No início da colonização de Londrina era preciso derrubar as matas e assim surgiam casos de malária e também acidentes de trabalho. “O trabalhador que não tinha onde receber tratamento também era atendido no hospital de Gabriel Martins. Mesmo se não pudesse pagar, ele não deixava sem atendimento”, enaltece Alves.

“Ele sensibilizou o governo do Estado e conseguiu equipamentos e medicamentos. O médico Anísio Figueiredo, que era do hospital da Companhia de Terras, também era voluntário no Hospitalzinho de Indigentes. Ele emprestava instrumentos cirúrgicos do outro hospital e operava no Hospitalzinho dos Indigentes. Os médicos se solidarizavam com essa figura de Martins”, observa a autora do livro.

HERNA E NINA

A única enfermeira do hospital era Herna, cujo sobrenome se perdeu na história, mas que era chamada de anjo por seu cuidado com cada paciente que entrava no local.

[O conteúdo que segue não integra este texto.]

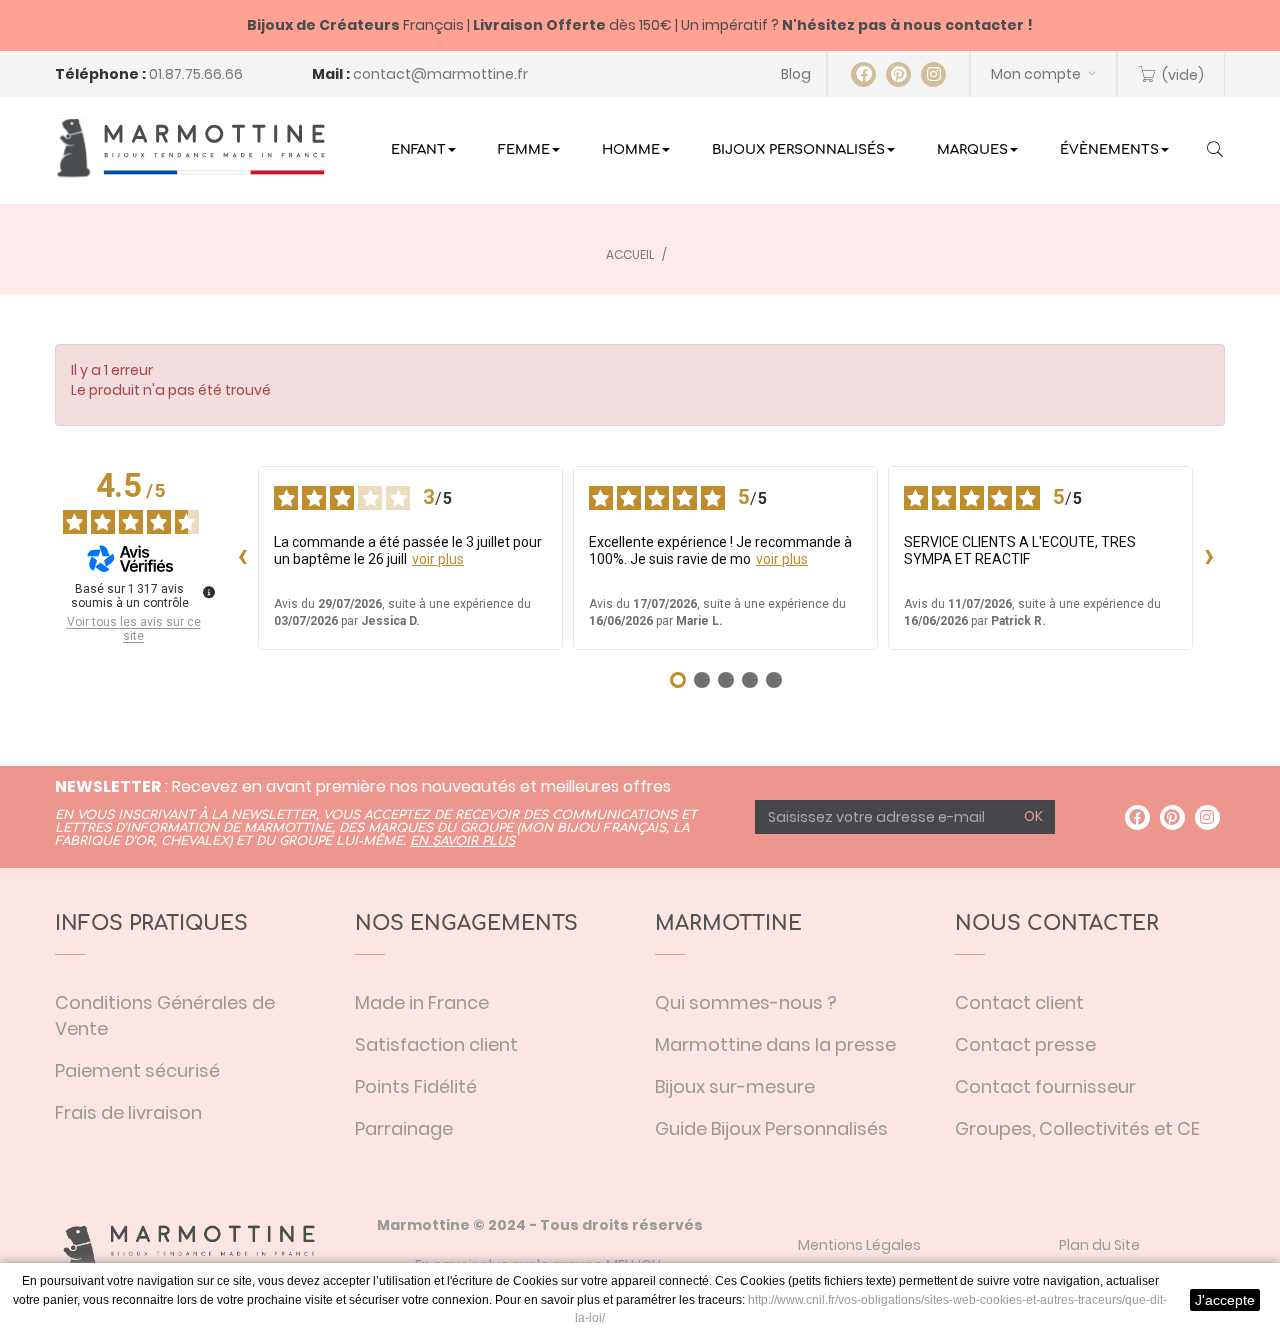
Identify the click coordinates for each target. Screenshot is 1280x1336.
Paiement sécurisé (137, 1070)
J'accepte (1225, 1300)
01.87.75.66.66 (196, 74)
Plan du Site (1099, 1245)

Para manter a estrutura não era fácil e Martins frequentemente recorria a comerciantes, produtores rurais e funcionários da CTNP para pedir dinheiro. Tinha o hábito de atravessar a rua e tomar café com o cerealista José Bonifácio e Silva, sócio da Frederico Platzeck & Co Ltda, multinacional que fabricava a Maizena, e sempre recebia apoio financeiro. A mulher do cerealista, Evangelina Rodrigues e Silva, conhecida por Nina Bonifácio, ouviu a história do hospital e se ofereceu como voluntária. Além de auxiliar nos curativos, Nina também ajudava no preparo de sopas para os pacientes internados no local.

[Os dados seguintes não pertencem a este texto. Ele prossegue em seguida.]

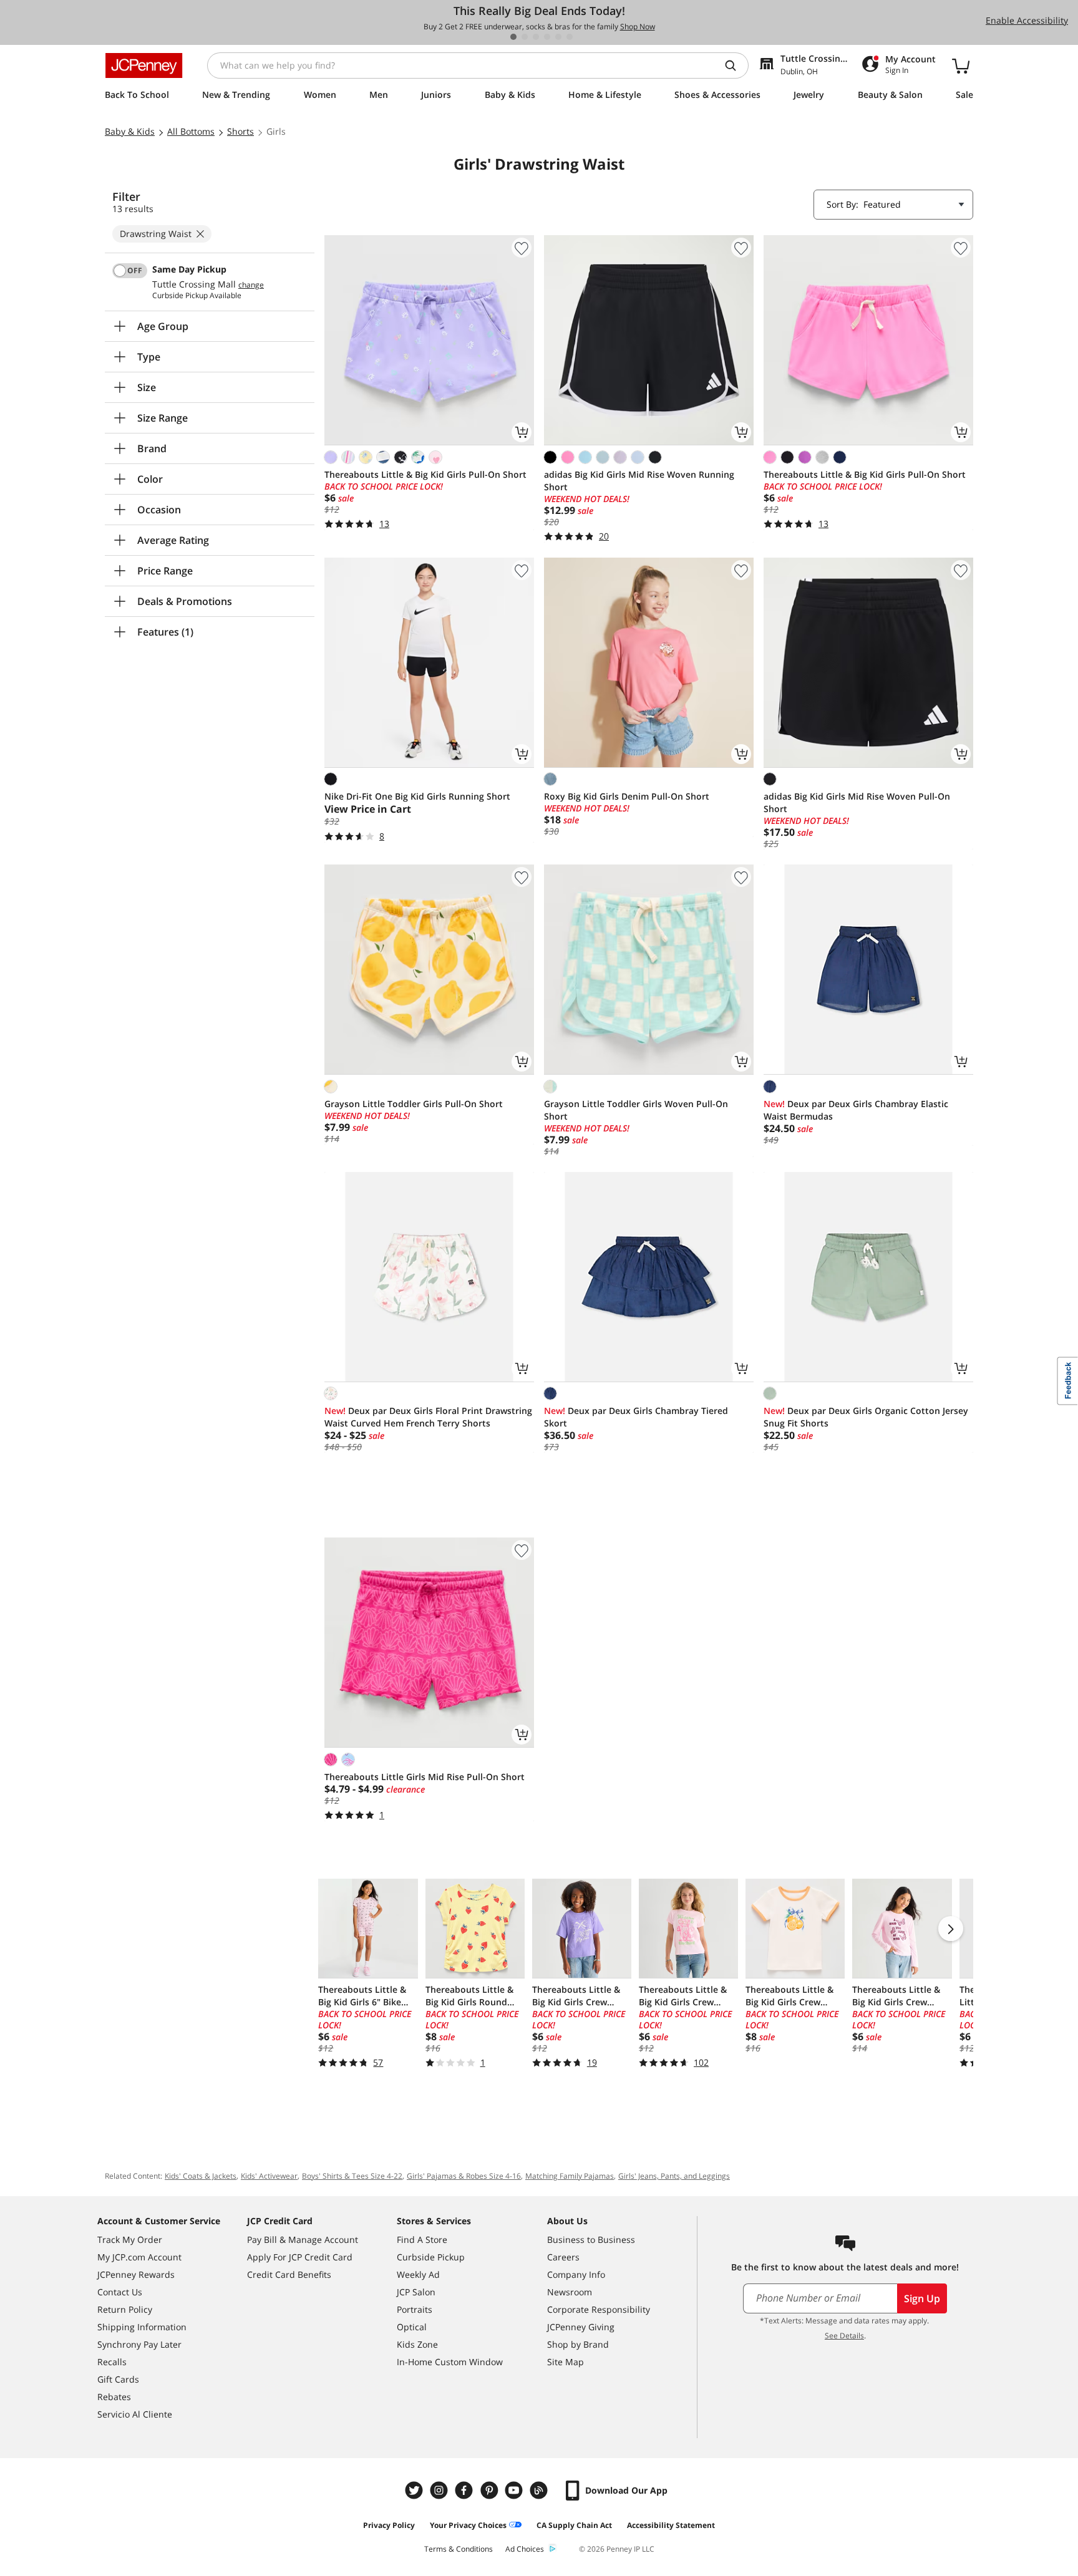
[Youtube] (515, 2490)
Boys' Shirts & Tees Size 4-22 (352, 2176)
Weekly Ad (418, 2274)
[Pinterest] (490, 2490)
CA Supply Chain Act (574, 2525)
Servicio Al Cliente (134, 2414)
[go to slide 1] (513, 37)
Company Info (576, 2274)
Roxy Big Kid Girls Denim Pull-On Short (626, 796)
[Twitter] (415, 2490)
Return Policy (124, 2309)
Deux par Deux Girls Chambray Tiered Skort (636, 1417)
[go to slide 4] (547, 37)
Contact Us (119, 2292)
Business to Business (591, 2239)
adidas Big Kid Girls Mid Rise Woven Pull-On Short (857, 802)
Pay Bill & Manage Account (302, 2239)
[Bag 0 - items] (960, 65)
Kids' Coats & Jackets (200, 2176)
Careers (563, 2257)
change (251, 285)
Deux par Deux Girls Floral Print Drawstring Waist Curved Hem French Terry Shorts (428, 1417)
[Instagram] (440, 2490)
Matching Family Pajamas (569, 2176)
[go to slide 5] (558, 37)
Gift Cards (118, 2379)
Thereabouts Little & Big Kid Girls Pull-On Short (425, 474)
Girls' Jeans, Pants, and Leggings (674, 2176)
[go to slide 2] (525, 37)
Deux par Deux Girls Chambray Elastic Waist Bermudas (856, 1110)
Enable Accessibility (1027, 20)
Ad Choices (524, 2549)
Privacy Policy (389, 2525)
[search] (735, 65)
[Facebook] (465, 2490)
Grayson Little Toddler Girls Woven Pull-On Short (636, 1110)
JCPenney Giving (580, 2327)
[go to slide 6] (569, 37)
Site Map (565, 2362)
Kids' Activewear (269, 2176)
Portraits (414, 2309)
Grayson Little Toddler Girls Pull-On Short (413, 1104)
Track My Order (129, 2239)
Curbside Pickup (431, 2257)
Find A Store (422, 2239)
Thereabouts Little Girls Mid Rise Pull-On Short (424, 1777)
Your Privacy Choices (468, 2525)
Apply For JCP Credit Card (299, 2257)
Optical (412, 2327)
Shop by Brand (578, 2344)
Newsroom (569, 2292)
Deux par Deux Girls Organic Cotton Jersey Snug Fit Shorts (866, 1417)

Nina, já falecida, foi uma das pessoas entrevistada por Jolinda Alves para a sua pesquisa. Ela descreveu à professora que Martins improvisava quando havia aumento de pacientes. “Ele colocava colchão no chão, mas não deixava de atender”, destaca. Tanto que no momento em que o Hospitalzinho dos Indigentes foi desativado, todos os pacientes foram transferidos para a Santa Casa, recém-inaugurada com uma ala para indigentes, e naquele momento foram contabilizadas 27 pessoas, quase o dobro da capacidade do antigo imóvel de Alexandre Rasgulaeff.

AMANHECEU MORTO

Gabriel Martins prestou atendimentos no hospital, em parceria com outros médicos, até às vésperas de sua morte, 23 de abril de 1943. Morreu solteiro e ficou conhecido por aqui como o médico dos pobres.

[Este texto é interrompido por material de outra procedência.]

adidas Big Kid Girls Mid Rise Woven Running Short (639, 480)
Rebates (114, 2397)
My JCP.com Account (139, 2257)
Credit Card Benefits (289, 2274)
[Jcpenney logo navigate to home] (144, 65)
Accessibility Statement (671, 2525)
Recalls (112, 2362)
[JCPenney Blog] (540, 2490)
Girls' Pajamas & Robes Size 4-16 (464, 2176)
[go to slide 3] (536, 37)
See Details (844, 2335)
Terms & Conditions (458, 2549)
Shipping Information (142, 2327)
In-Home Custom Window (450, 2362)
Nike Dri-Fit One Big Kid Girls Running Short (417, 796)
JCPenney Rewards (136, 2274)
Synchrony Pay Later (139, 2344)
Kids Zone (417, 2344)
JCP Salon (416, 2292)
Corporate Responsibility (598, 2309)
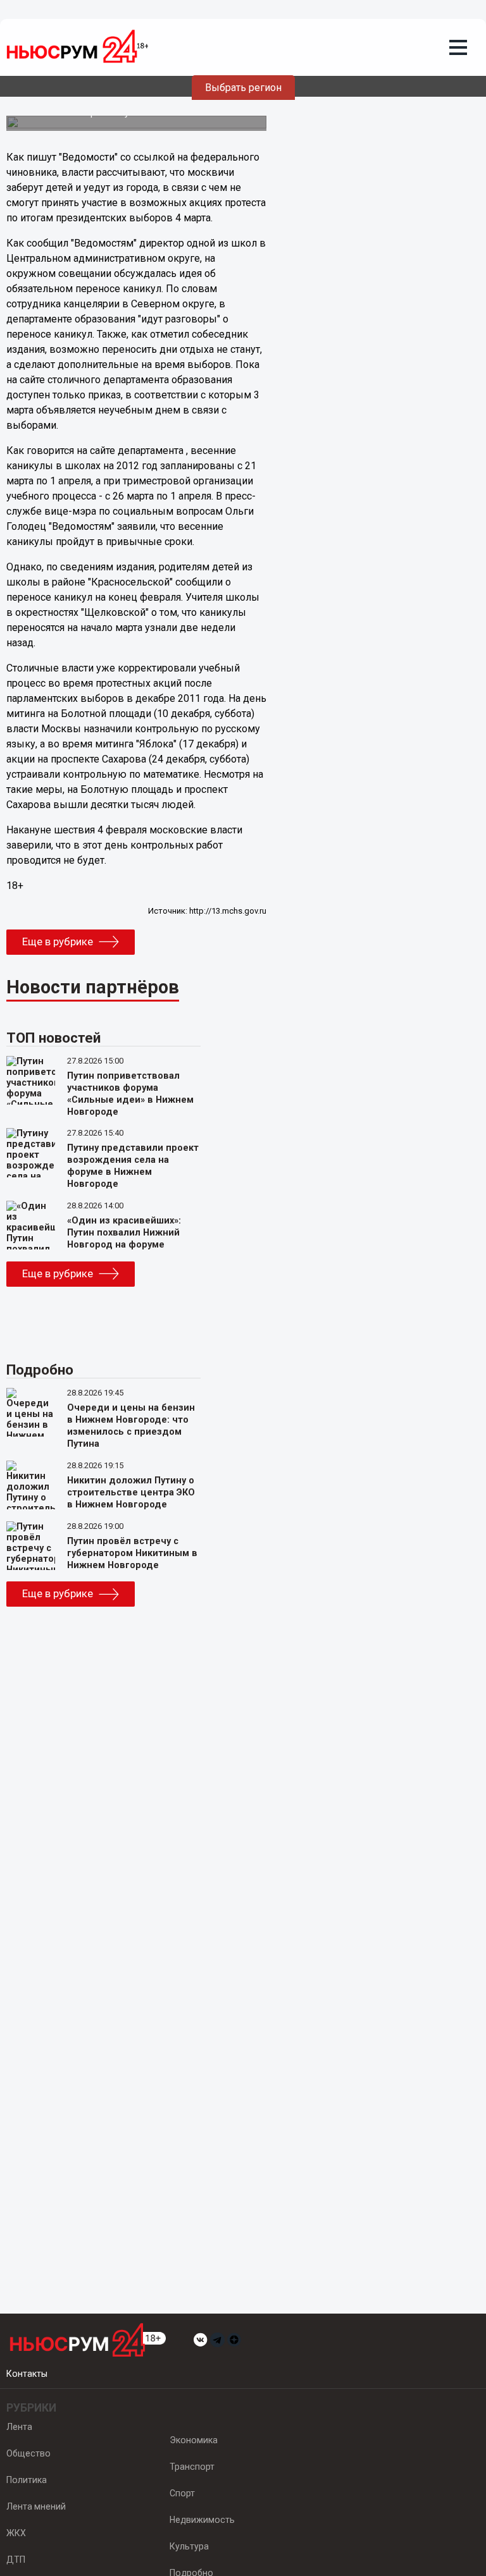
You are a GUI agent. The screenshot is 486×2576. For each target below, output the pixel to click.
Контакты (26, 2374)
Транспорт (192, 2467)
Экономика (194, 2440)
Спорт (182, 2493)
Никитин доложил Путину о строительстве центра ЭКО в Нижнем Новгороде (131, 1492)
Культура (189, 2546)
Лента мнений (36, 2506)
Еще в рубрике (57, 941)
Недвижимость (202, 2520)
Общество (28, 2453)
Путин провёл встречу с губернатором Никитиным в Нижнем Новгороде (132, 1553)
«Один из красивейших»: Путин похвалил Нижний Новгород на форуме (124, 1232)
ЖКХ (16, 2533)
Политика (26, 2480)
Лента (19, 2427)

No livro “Serviços médicos em Londrina (1933 a 1971): Responsabilidade e compromisso”, Herman Iark Oberdiek coloca que Martins recebeu um ofício de São Paulo, indagando o paradeiro de pessoa portadora de "lepra nervosa", que não deixa sinais visíveis. “A pessoa foragida de sanatório era conhecida de Gabriel Martins, e ele buscou colegas para conversar sobre o assunto.


Dr. Gabriel Martins enviou um ofício confirmando a localização da pessoa procurada, convidou os amigos para um jantar em casa, serviu vinhos, conversou com todos, despediu-se muito de cada um. No dia seguinte, 23 de abril de 1943, amanheceu morto na cama. O atestado de óbito, por consenso dos amigos médicos, indicou morte súbita por parada cardíaca.”

O pioneiro Omeletino Benatto conta que lembra do médico. "Era um sujeito alto, magro, mas forte. Gostava de cavalgar e sempre usava chapéu e roupas na cor cáqui. Na época eu trabalhava coletando bolinhas de tênis na quadra que ficava onde é a atual biblioteca pública e o círculo de amizades dele era o dos frequentadores da quadra”, destacou.